=== About this exercise ===
Each line of the data must be written out again verbatim; no image belongs in the copy.

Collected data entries
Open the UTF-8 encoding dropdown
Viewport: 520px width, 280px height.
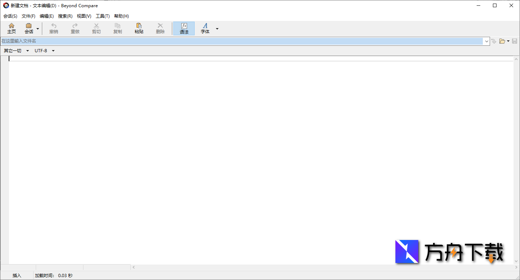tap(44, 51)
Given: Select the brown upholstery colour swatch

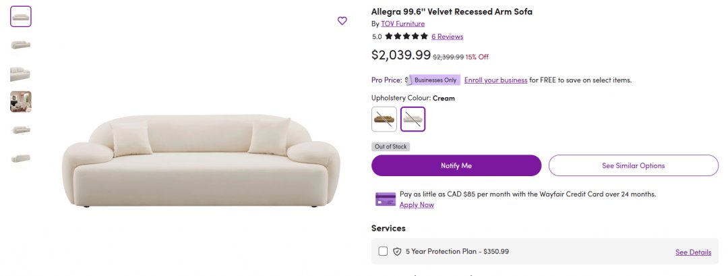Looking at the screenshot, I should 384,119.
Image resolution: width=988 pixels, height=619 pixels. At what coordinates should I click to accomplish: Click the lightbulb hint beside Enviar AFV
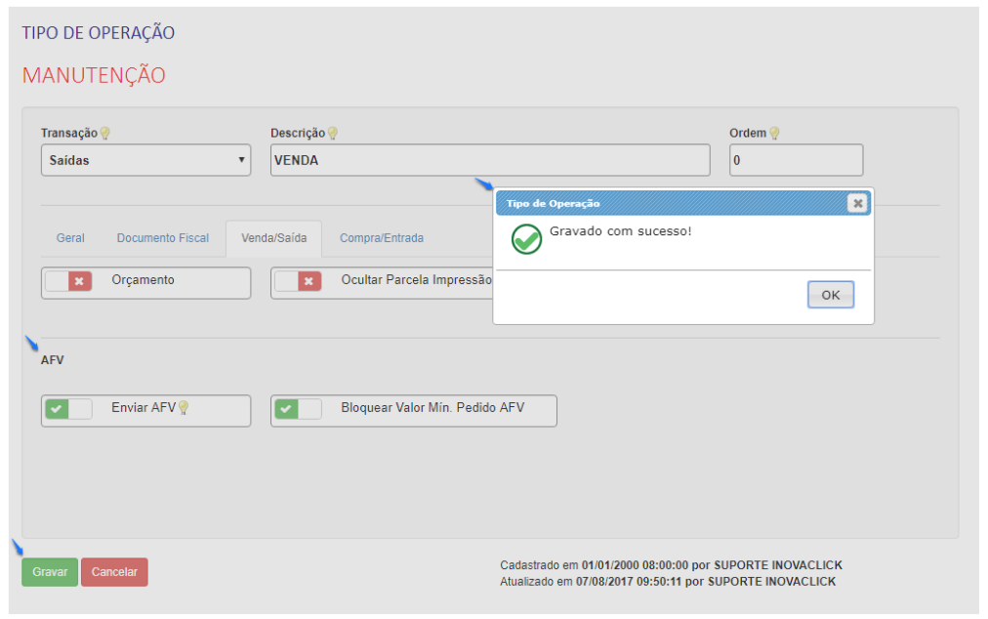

=== Task answer ===
Open the UTF-8 encoding dropdown
Viewport: 520px width, 280px height.
tap(44, 51)
Given: Select the brown upholstery colour swatch

Looking at the screenshot, I should 384,119.
Image resolution: width=988 pixels, height=619 pixels. At what coordinates should I click to accomplish: Click the lightbulb hint beside Enviar AFV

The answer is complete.